Collection entries
::::::
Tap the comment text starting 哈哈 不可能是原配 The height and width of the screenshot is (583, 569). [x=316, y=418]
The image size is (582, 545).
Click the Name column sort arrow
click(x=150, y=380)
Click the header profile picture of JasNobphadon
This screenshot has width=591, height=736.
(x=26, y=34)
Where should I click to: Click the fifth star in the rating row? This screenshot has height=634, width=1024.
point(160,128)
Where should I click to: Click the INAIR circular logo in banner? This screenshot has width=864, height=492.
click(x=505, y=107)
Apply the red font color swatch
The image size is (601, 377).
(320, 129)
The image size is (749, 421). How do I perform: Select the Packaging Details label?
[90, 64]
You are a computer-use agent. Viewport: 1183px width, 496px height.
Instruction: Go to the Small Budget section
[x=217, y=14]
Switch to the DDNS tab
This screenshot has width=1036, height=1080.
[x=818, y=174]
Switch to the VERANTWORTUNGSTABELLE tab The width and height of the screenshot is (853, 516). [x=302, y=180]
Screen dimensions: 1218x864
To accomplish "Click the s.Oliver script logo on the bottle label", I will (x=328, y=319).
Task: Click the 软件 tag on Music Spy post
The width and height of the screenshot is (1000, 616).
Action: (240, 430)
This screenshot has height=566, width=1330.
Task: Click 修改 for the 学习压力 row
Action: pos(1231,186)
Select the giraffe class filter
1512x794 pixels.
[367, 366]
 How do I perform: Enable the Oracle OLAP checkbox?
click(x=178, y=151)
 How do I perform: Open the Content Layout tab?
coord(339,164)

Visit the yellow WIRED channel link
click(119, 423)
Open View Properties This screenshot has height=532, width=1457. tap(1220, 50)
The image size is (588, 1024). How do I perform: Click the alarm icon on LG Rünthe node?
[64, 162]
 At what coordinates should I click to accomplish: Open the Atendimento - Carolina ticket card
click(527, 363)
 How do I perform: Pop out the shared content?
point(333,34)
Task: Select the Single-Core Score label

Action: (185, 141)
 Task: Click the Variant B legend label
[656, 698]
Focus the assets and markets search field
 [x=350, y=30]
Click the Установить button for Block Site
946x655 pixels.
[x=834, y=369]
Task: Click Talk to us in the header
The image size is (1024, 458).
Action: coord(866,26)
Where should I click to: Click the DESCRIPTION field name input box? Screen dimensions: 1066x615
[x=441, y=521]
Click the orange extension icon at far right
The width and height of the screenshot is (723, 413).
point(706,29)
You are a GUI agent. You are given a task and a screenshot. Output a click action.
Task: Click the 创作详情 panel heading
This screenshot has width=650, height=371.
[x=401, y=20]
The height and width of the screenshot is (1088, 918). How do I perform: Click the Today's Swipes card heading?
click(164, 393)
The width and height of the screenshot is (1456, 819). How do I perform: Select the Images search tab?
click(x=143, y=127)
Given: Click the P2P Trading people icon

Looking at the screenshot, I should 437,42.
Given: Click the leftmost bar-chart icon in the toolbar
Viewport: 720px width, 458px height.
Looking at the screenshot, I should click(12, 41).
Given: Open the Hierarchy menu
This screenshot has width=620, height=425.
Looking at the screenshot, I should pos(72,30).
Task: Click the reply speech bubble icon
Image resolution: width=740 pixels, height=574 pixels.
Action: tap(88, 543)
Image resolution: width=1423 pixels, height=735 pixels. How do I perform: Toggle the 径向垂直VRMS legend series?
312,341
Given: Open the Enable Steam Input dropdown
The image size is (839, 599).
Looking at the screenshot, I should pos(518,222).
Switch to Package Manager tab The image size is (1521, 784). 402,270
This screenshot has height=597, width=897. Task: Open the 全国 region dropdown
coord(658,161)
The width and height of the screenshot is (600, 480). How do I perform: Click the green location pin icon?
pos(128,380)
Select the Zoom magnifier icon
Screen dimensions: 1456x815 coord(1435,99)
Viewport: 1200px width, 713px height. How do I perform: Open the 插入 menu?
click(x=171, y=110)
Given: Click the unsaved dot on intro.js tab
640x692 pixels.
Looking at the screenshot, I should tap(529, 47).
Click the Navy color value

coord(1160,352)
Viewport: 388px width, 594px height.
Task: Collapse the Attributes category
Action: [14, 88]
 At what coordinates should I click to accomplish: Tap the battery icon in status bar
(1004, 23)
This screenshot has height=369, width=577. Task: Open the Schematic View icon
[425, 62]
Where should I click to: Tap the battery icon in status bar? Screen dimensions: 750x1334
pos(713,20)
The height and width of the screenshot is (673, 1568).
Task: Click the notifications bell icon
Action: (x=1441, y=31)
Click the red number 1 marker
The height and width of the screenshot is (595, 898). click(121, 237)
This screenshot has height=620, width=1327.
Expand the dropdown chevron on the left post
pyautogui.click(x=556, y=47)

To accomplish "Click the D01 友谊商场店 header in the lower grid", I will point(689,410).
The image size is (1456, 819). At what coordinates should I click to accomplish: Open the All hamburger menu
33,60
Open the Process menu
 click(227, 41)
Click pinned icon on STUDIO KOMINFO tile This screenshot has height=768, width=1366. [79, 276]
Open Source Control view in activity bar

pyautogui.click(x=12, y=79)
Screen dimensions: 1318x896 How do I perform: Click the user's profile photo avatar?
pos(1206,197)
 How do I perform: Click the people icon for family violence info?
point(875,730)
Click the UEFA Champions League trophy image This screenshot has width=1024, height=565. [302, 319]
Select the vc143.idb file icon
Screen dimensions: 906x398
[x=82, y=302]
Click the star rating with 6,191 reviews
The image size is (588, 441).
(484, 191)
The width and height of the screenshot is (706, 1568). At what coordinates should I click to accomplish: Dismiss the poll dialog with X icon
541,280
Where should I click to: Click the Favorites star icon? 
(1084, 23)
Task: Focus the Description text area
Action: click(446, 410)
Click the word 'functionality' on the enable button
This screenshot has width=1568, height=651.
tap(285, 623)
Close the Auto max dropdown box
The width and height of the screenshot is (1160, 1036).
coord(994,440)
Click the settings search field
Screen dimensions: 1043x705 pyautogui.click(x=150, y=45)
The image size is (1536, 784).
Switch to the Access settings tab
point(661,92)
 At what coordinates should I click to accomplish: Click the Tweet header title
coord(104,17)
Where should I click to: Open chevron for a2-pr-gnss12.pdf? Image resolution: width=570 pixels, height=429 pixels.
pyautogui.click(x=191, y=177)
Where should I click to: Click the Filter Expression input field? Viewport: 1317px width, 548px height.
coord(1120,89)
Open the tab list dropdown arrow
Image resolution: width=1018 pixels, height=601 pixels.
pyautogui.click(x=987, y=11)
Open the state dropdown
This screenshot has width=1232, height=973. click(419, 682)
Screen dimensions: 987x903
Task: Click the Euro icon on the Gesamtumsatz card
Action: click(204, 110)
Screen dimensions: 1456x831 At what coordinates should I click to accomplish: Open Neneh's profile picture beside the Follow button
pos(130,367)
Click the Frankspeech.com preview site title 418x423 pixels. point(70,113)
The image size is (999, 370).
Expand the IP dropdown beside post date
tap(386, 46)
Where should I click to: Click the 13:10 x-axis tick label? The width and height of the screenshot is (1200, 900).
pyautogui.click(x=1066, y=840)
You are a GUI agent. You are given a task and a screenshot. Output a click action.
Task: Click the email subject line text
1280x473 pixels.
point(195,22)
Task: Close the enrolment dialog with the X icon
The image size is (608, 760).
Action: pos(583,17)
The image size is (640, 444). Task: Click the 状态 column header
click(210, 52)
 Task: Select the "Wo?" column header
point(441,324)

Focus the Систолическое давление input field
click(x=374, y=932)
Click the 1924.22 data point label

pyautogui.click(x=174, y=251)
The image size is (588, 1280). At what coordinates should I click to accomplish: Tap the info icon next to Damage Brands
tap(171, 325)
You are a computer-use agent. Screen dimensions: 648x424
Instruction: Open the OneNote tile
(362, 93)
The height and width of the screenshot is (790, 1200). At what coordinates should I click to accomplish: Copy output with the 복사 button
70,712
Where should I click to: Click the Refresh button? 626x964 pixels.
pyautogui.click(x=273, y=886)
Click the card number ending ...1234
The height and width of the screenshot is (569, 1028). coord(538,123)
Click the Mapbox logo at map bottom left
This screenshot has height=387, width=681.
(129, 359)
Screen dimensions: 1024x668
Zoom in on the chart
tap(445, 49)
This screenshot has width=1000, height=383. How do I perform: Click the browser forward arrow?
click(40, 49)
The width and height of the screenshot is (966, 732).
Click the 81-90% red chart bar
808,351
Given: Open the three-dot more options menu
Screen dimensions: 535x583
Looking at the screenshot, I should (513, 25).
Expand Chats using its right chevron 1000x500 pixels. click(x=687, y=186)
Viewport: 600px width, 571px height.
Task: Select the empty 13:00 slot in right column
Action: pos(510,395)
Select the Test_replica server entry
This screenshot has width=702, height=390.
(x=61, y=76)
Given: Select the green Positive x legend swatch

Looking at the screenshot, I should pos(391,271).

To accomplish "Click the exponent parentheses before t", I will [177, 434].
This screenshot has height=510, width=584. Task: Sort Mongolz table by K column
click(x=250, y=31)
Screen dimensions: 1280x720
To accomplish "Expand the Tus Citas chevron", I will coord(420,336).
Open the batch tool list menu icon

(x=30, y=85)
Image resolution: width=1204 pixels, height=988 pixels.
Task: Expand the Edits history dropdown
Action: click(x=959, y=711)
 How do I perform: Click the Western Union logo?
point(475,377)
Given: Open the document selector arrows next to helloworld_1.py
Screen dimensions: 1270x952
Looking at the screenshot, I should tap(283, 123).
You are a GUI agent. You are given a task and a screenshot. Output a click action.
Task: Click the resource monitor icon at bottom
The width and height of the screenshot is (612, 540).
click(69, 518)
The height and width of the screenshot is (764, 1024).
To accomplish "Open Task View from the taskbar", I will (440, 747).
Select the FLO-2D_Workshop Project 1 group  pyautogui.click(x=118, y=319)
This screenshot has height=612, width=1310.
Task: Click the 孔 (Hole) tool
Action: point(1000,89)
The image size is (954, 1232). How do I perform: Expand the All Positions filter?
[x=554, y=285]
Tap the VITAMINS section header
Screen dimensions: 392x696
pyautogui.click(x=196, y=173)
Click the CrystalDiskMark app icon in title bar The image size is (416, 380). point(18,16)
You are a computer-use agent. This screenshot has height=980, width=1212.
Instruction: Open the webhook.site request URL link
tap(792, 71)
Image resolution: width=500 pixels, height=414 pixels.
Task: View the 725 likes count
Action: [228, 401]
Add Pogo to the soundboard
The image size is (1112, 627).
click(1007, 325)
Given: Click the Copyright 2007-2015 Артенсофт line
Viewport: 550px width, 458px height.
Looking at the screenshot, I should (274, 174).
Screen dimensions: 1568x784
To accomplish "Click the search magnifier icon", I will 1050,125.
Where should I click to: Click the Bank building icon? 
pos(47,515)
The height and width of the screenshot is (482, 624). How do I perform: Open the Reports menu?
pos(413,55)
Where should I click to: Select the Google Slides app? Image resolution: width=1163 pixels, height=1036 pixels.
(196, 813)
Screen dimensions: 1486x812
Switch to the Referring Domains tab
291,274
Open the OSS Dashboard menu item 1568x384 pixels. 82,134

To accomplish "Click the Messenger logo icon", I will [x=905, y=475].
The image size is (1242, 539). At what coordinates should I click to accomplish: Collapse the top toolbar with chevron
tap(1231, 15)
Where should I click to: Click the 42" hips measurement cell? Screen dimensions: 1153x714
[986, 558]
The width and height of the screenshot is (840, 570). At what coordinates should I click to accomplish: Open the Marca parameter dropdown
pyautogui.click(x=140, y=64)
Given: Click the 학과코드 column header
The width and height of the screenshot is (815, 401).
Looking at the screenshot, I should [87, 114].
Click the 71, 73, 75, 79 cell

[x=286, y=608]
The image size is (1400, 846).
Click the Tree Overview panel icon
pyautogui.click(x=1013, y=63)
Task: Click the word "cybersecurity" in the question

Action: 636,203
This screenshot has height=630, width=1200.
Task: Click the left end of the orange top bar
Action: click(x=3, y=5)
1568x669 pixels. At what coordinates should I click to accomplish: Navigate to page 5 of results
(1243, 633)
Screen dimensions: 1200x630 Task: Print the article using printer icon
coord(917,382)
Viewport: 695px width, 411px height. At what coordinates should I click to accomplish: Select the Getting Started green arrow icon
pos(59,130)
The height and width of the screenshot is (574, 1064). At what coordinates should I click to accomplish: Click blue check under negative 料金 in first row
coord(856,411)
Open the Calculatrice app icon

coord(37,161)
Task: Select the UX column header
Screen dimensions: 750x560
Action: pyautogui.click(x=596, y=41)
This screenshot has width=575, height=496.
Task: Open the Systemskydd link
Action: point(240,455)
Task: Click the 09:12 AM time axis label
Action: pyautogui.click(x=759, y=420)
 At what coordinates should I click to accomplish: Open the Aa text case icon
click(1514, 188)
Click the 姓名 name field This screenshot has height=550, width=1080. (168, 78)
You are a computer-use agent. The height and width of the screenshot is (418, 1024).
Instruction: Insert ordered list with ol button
::::::
TASK TO COMPLETE |
When a line in the records above contains the word "bottom", copy it.

EXPECTED OUTPUT |
Click the Mapbox logo at map bottom left
Task: Click the resource monitor icon at bottom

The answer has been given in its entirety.